## 文章节选:

------------------------------------------------------------

算法竞赛进阶指南-0x02-费解的开关(Advanced Guide to algorithm competition – 0x02 – puzzling switch)

http://noi-test.zzstep.com/contest/0x00%E3%80%8C%E5%9F%BA%E6%9C%AC%E7%AE%97%E6%B3%95%E3%80%8D%E4%BE%8B%E9%A2%98/0201%20%E8%B4%B9%E8%A7%A3%E7%9A%84%E5%BC%80%E5%85%B3

因为这题是第一题(其实不是第一题),以为比较简单,一眼暴力,256。算的时候少算了一位,以为规模是1e7,导致样例都算很慢,慢到我以为是死循环。找了半天死循环才发现这个代码其实能出结果…

然后就按照普通的翻转问题一行一行处理。代码恶臭,而且有一处变量名写错查了半个多小时。下面标出错误的地方

#include <iostream>
#include <cstdio>
#include <cstring>
#include <cstdlib>
#include <cmath>
#include <algorithm>
#include <map>
#include <set>
#include <queue>
#include <stack>
#include <cctype>
using namespace std;
struct nd
{
    int a[6][6], sum;
} node[10000005];
int a[6][6], tot, ax[6][6];
const int oprx[] = {0, 0, 0, 1, -1}, opry[] = {0, 1, -1, 0, 0};
void gn(int sum)
{
    int i, j;
    for (i = 1; i <= 2; i++)
        for (j = 1; j < 6; j++)
            node[tot].a[i][j] = ax[i][j];
    node[tot].sum = sum;
    tot++;
    if (sum == 6)
        return;
    for (i = 1; i < 6; i++)

------------------------------------------------------------

## 数据摘录:
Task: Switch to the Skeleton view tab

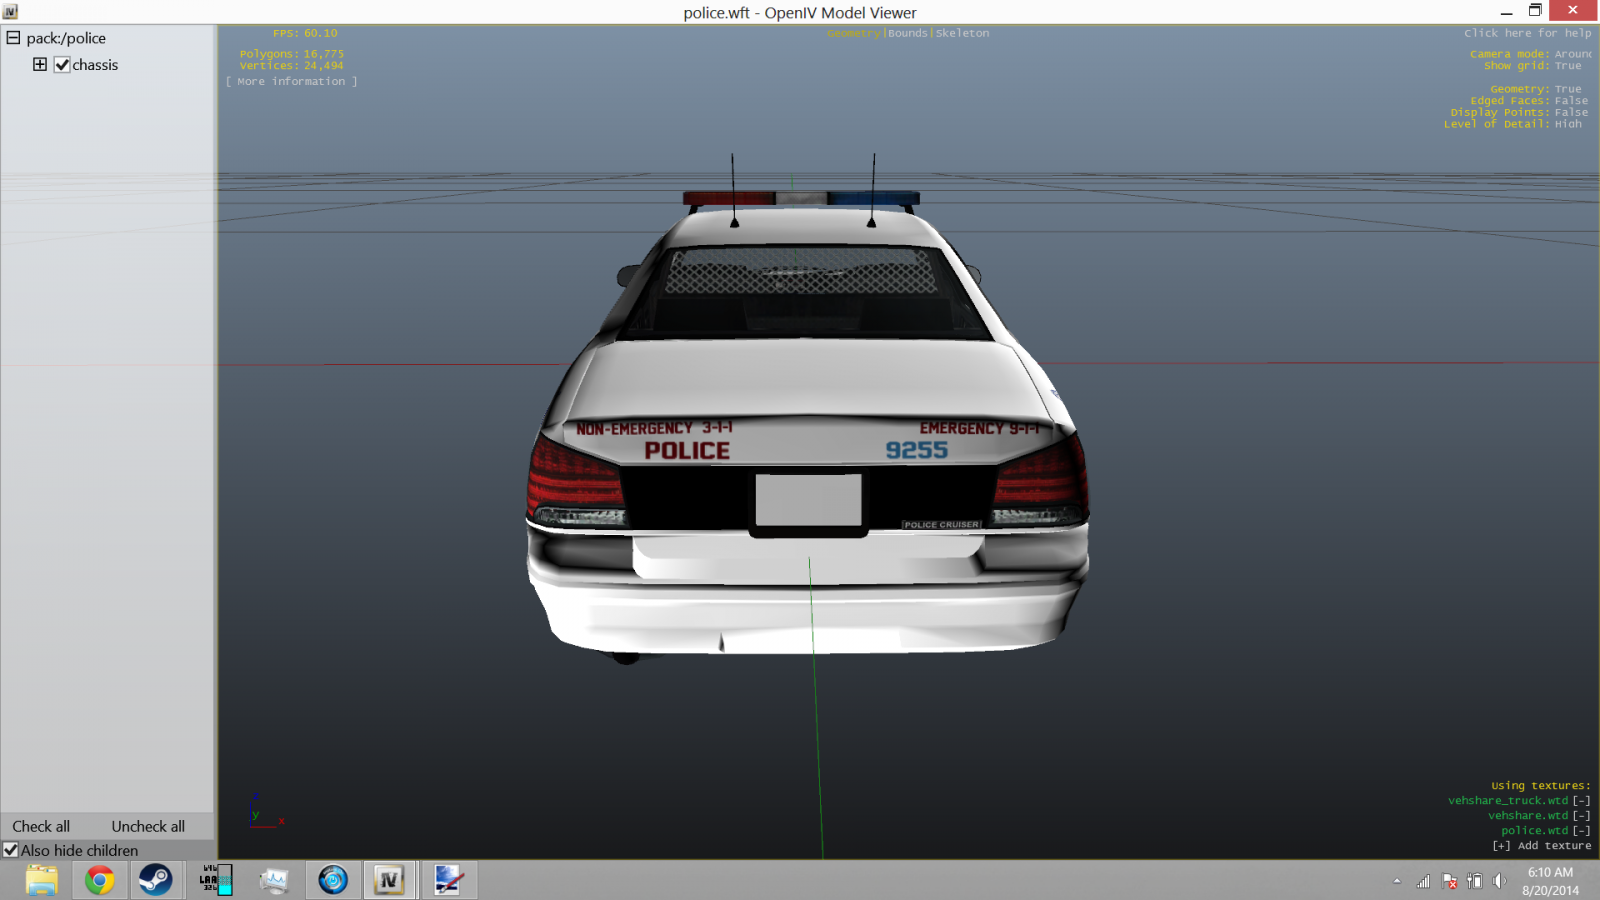Action: coord(962,33)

------------------------------------------------------------

## 任务清单:
1 – 在费解的开关一文中,作者因为什么错误查了半个多小时?
2 – 把费解的开关一文中从“for (j = 1;”到“(i = 1; i < 6; i++)”的一段重新写出,并将其中的“tot”替换为“cnt”。
3 – 请将费解的开关一文中以“因为这题是第一题”开头的那一段改写得更简短,保留主要事实。

## 任务解答:
1 – 一处变量名写错了。

2 –
for (j = 1; j < 6; j++)
            node[cnt].a[i][j] = ax[i][j];
    node[cnt].sum = sum;
    cnt++;
    if (sum == 6)
        return;
    for (i = 1; i < 6; i++)

3 – 作者以为这题简单,直接用暴力求解。计算时少算了一位,误以为规模是1e7,连样例都跑得很慢,以为出现了死循环。找了半天才发现代码其实能出结果。